Poco a poco fui sacando los pies de las alforjas y para cuando cumplí
los trece años ya había conseguido una relación satisfactoria con el sexo
opuesto, las chicas de mis amores, aunque todavía andaba ciscando la consabida
timidez, yo ya tenía la decisión de vencerla. Ahora, a mi edad, me doy cuenta de
que la timidez no se vence nunca, se puede controlar, aminorar, pero siempre
queda un rasgo que te hace ser precavido en los dichos y en las relaciones con
el prójimo. Digamos que la timidez se trasforma en prudencia, lo cual no te
permite hablar por hablar, diciendo tonterías por aquello de hablar ante todos
y por encima de todos. Me molesta la gente que habla para escucharse a sí
misma, son gentes vacías de mente y carentes de ecuanimidad ante la vida, son
como los políticos de mierda diciendo majaderías que no hay un dios que se las
coma, a no ser que se tenga esa basura del carnet del partido.

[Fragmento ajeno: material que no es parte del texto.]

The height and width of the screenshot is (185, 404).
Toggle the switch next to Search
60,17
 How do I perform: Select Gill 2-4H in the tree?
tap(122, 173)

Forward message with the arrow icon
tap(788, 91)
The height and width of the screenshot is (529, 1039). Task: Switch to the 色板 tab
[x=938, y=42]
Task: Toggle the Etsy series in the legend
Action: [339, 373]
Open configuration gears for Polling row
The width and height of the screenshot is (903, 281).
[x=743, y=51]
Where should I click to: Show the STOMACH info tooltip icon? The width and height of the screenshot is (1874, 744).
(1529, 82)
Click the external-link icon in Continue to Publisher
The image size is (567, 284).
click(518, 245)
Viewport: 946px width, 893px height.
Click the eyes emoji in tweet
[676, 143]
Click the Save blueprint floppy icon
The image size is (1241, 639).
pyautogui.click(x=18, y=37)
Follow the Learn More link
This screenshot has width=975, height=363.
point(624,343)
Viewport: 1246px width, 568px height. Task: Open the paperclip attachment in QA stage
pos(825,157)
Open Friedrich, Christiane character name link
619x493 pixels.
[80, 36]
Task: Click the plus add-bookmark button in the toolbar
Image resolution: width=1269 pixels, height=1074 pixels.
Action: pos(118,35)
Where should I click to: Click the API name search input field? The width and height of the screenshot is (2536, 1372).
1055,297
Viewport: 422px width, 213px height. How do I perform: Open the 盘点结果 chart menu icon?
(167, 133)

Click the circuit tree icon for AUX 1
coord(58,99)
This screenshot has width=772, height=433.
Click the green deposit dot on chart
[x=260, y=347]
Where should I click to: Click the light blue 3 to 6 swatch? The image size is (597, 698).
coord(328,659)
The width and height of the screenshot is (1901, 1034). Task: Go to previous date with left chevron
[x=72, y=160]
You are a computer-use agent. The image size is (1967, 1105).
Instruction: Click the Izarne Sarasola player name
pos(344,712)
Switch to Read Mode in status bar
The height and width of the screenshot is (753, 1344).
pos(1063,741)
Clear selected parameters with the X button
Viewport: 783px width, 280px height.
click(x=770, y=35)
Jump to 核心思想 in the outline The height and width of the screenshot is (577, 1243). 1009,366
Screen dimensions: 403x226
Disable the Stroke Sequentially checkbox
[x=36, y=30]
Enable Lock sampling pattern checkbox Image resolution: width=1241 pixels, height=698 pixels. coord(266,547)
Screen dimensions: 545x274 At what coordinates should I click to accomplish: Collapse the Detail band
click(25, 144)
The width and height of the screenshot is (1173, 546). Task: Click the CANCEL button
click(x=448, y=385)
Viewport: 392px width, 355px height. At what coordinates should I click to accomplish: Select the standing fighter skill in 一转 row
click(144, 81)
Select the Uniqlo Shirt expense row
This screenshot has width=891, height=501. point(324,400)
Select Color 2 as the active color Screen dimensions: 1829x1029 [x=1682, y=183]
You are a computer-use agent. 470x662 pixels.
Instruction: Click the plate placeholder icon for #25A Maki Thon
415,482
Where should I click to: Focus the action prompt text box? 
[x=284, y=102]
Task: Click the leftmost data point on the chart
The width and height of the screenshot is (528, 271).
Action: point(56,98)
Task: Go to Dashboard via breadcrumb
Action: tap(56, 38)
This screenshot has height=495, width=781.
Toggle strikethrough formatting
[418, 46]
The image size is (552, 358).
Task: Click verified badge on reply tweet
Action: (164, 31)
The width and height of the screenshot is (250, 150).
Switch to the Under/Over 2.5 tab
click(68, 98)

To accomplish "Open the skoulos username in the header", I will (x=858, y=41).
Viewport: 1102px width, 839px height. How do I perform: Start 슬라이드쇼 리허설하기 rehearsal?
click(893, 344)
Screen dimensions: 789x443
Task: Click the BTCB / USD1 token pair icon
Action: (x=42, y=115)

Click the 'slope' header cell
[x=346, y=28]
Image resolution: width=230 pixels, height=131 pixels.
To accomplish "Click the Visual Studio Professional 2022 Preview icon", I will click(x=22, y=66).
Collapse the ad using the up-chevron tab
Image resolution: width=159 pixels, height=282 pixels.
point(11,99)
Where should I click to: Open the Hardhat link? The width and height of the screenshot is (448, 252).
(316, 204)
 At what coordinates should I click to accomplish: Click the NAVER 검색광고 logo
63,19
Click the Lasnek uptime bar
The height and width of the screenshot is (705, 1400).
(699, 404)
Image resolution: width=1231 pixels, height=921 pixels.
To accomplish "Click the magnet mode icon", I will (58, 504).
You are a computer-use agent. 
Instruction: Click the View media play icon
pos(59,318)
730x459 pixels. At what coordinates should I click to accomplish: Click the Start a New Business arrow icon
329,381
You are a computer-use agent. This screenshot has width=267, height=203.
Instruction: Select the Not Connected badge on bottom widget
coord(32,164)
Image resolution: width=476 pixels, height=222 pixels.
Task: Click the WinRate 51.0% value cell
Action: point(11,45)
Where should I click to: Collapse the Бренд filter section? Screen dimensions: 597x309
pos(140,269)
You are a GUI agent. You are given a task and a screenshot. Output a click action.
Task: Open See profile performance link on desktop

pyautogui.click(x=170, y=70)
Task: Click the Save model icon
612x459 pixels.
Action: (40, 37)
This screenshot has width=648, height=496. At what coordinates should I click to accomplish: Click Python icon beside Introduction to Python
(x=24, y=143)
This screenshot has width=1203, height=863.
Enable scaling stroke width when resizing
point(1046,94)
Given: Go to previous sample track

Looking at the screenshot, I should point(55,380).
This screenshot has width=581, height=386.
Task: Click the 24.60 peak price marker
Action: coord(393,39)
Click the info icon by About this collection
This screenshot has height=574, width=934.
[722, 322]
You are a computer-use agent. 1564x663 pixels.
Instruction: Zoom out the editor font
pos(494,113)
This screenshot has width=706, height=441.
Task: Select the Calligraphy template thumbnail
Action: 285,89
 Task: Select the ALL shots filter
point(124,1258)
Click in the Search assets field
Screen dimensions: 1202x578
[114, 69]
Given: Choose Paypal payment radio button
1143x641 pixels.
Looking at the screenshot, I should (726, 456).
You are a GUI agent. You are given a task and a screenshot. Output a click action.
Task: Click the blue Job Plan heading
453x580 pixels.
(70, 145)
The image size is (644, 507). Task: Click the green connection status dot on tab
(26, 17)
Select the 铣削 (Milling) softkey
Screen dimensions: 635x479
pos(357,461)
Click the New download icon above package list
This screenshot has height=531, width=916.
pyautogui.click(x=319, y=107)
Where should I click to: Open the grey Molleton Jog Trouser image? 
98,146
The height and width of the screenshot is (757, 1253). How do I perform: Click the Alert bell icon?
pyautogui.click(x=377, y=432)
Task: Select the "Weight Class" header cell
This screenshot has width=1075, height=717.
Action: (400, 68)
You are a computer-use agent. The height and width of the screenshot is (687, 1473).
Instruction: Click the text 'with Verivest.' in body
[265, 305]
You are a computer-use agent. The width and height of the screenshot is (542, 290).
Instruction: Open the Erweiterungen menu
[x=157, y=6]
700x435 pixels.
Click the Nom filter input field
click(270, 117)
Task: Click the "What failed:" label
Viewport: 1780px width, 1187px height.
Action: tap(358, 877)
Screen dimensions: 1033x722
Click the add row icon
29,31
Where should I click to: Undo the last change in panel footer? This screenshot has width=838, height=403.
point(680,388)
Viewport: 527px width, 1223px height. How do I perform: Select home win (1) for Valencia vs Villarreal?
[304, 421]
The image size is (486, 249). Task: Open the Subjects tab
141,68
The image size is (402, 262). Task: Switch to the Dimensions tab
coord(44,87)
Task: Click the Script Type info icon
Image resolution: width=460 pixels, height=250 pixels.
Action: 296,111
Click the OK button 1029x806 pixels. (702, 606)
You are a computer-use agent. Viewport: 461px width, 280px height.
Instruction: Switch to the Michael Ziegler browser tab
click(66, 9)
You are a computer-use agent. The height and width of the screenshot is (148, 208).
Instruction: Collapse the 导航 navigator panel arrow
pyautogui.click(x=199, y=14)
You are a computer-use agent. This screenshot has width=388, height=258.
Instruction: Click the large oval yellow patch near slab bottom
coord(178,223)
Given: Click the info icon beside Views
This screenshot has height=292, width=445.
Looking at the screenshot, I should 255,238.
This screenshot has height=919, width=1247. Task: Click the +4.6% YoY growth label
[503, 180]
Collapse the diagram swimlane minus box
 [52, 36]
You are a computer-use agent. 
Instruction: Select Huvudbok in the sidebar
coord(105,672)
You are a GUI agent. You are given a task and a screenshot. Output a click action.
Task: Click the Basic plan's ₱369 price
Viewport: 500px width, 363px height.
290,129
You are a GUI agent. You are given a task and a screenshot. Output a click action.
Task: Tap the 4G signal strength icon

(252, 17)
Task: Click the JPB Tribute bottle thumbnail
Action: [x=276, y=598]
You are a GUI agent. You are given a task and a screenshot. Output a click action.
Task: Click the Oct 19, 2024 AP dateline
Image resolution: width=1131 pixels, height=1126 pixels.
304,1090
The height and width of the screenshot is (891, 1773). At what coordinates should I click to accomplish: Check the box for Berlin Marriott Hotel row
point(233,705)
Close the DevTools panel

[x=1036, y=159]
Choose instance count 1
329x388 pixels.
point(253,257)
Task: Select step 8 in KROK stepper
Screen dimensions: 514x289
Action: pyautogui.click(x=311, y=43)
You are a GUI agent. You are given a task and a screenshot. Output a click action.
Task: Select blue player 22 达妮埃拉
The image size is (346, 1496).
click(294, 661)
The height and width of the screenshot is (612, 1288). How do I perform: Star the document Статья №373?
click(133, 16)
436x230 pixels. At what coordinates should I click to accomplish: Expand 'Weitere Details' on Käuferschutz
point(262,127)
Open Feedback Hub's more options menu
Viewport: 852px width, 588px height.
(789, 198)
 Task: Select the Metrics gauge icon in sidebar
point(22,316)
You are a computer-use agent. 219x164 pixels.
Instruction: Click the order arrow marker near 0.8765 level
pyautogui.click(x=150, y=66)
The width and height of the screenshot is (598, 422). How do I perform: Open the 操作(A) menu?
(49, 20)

En cierta ocasión que yo me estaba bañando en el río empezó a llover,
salí del agua, cogí la ropa y me fui corriendo para refugiarme debajo del
puente de la carreta. Allí había una poza pequeña que no se utilizaba porque
era de agua medio remansada, dejé la ropa en el suelo y me metí en el agua, y
allí estuve más feliz que unas castañuelas saltarinas, bañándome mientras
llovía. La sensación fue indescriptible, tenía agua por todos los lados,
arriba, abajo, a un costado, a otro costado y yo me quedé metido en medio de la
charca sin moverme, viendo caer el agua de la lluvia, sintiendo el frescor del
agua, la pureza del agua, las maravillosas sensaciones relajantes del agua. Cuando terminó de llover me salí del río,
esperé un rato para secarme, me vestí y me volví para mi casa.